> [WHAT YOU ARE ASKED TO DO]
Continue the passage on Git internals after its final sentence, writing the next part of its explanation of how Git stores content.

> [TEXT EXCERPT]
+++

Git internal

 What is Git

Git is a stupid content tracker. That is probably the best description of it-don't think of it in a 'like (insert favorite SCM system), but...' context, but more like a really interesting file system.

Git tracks content - files and directories. At its heart, it is a collection of simple tools that implement a tree history storage and directory content management system. It is simply used as an SCM, not really designed as one.

"In many ways you can just see git as a filesystem - it's content-addressable, and it has a notion of versioning, but I really designed it coming at the problem from the viewpoint of a filesystem person (hey, kernels is what I do), and I actually have absolutely zero interest in creating a traditional SCM system." - Linus

When most SCMs store a new version of a project, they store the code delta or diff. When Git stores a new version of a project, it stores a new tree - a bunch of blobs of content and a collection of pointers that can be expanded back out into a full directory of files and subdirectories. If you want a diff between two versions, it doesn't add up all the deltas, it simply looks at the two trees and runs a new diff on them. 

This is what fundamentally allows the system to be easily distributed  - it doesn't have issues figuring out how to apply a complex series of deltas, it simply transfers all the directories and content that one user has and another does not have but is requesting. It is efficient about it - it only stores identical files and directories once and it can compress and transfer its content using delta-compressed packfiles - but in concept, it is a very simple beast. Git is at it's heart very stupid simple.

+++

> [GIVEN ENTRIES]
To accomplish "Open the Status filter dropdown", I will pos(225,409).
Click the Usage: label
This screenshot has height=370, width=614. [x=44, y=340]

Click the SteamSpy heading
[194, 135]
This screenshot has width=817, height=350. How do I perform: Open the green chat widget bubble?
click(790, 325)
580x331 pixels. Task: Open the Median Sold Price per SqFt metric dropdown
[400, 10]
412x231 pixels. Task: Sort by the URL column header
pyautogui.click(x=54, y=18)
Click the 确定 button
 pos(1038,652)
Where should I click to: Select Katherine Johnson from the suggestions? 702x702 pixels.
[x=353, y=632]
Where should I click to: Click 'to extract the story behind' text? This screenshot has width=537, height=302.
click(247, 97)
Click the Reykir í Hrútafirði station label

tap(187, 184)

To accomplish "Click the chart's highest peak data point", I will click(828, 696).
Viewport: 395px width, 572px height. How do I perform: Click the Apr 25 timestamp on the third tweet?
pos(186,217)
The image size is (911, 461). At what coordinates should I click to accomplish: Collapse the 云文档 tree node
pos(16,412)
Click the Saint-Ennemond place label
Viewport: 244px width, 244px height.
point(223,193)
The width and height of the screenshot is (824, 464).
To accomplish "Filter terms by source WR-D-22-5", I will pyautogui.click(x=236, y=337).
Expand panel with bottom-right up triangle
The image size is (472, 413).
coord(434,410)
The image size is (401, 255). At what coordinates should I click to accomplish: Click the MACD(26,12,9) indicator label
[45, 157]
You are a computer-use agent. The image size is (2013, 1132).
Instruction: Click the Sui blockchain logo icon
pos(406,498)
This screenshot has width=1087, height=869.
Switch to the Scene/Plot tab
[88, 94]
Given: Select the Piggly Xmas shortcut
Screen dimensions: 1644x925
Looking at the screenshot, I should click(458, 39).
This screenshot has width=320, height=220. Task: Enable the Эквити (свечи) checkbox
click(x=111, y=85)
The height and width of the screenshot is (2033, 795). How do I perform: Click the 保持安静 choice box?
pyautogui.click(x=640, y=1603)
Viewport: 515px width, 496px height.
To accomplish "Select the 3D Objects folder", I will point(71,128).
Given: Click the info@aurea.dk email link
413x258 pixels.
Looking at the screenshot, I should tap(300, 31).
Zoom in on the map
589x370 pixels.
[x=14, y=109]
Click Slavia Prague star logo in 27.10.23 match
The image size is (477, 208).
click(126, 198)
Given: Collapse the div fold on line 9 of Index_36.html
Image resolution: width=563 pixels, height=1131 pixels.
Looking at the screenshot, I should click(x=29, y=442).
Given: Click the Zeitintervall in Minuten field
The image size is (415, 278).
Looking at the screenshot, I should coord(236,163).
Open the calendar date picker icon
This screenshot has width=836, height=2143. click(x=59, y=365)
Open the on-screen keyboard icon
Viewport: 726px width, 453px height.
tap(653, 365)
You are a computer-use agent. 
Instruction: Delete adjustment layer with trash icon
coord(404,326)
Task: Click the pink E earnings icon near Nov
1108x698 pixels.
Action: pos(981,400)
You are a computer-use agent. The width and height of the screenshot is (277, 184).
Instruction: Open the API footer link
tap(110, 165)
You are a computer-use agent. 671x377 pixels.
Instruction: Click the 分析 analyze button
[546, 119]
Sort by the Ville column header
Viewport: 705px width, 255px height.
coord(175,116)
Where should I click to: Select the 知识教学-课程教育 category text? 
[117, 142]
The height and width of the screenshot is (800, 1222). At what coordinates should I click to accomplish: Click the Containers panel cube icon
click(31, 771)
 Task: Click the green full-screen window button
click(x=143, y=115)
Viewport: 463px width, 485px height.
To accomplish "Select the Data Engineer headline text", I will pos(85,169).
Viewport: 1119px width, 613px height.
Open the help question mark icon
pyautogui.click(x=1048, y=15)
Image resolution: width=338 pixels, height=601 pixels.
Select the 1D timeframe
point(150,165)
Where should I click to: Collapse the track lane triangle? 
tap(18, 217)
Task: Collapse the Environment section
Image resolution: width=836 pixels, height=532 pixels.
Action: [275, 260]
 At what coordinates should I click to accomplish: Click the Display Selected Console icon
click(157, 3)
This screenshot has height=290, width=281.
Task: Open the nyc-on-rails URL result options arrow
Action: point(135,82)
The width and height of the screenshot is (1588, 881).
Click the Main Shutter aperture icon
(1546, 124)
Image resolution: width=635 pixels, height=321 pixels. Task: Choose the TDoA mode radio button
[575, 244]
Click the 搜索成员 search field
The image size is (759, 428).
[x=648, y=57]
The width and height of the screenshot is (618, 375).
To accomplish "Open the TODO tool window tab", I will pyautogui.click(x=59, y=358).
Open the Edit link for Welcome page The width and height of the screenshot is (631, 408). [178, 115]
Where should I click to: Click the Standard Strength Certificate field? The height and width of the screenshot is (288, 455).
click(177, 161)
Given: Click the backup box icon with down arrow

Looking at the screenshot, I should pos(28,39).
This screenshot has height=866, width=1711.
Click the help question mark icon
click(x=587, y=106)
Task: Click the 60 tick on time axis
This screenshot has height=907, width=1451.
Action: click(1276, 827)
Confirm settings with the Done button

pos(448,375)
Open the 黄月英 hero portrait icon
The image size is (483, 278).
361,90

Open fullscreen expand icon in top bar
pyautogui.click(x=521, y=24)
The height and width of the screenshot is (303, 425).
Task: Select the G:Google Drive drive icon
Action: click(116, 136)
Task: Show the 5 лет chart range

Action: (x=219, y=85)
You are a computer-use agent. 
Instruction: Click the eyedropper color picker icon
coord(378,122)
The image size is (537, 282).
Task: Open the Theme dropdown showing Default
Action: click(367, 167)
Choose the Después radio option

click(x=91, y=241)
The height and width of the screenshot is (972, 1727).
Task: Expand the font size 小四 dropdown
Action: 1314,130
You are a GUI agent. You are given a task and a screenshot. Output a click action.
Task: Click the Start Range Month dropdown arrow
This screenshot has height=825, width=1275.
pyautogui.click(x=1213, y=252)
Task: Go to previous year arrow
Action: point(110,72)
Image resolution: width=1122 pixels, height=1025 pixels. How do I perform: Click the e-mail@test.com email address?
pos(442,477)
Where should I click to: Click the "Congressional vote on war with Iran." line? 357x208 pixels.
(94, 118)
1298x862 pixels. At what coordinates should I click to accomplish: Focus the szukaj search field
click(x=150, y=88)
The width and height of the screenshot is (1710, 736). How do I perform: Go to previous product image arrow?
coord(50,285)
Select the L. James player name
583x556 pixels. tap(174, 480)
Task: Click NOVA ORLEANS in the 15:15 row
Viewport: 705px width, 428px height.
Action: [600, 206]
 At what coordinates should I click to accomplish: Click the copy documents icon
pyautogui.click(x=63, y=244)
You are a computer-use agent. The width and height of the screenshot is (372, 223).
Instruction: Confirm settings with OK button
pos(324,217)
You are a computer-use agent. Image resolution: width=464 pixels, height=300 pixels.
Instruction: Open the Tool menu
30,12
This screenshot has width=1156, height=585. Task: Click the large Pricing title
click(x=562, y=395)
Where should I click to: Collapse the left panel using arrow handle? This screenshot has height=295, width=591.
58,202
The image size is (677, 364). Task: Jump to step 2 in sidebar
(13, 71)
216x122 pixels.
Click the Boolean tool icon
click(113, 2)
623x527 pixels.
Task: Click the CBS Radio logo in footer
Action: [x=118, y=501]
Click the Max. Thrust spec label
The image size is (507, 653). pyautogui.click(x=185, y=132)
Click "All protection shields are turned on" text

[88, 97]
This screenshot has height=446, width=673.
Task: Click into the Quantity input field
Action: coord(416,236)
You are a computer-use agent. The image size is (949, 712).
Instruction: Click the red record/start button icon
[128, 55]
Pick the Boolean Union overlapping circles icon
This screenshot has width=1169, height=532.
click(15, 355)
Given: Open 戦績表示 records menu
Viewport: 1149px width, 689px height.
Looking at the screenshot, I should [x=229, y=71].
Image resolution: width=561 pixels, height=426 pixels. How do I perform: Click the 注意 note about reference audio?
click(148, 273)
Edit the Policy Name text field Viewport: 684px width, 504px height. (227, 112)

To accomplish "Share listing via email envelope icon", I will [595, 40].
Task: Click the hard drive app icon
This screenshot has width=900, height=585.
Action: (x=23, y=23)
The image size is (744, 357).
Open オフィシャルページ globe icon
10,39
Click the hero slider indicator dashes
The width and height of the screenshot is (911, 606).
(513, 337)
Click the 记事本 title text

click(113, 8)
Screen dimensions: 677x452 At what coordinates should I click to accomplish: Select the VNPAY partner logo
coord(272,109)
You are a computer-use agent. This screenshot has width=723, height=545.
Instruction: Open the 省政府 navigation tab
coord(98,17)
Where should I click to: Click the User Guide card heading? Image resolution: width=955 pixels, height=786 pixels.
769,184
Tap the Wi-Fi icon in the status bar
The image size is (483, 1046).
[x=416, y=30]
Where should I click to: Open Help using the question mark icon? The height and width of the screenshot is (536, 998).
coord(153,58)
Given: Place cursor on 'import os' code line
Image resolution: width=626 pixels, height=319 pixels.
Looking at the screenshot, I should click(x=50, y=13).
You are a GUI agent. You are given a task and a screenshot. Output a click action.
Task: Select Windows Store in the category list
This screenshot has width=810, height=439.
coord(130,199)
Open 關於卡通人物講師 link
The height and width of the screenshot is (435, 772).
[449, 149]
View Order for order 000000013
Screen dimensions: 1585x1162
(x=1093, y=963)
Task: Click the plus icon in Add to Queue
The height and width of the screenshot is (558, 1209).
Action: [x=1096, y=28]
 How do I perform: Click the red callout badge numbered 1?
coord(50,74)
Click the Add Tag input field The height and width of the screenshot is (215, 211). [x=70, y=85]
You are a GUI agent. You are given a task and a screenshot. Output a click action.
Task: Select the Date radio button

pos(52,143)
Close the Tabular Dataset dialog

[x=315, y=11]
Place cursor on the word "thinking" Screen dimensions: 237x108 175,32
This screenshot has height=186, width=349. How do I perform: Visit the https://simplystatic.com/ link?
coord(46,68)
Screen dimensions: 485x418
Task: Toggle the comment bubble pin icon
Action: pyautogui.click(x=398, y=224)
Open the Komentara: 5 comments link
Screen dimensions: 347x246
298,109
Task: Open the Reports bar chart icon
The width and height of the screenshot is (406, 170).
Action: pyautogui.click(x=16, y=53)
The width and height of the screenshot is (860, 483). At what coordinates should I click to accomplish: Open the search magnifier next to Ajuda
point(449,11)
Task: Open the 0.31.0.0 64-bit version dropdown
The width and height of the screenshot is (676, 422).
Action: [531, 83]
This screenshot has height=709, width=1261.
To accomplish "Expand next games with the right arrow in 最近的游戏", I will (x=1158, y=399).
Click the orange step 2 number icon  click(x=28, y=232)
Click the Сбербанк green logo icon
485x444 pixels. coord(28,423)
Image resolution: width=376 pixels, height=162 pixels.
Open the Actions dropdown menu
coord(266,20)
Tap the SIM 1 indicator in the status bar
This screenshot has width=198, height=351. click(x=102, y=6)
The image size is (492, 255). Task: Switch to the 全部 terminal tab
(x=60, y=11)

+++

> [RESULT OF THIS TASK]
A Toolkit Design

Git is not really a single binary, but a collection of dozens of small specialized programs which is sometimes annoying to people trying to learn Git, but is pretty cool when you want to do anything non-standard with it. Git is less a program and more a toolkit that can be combined and chained to do new and interesting things.

The tools can be more or less divided into two major camps, often referred to as porcelain and plumbing. The plumbing is not really meant to be used by people on the command line, but rather to do simple things flexibly and are combined by programs and scripts into porcelain programs. 

Git Object Types

Git objects are the actual data of Git, the main thing that the repository is made up of. There are four main object types in Git. The first three are the most important to really understand the main functions of Git.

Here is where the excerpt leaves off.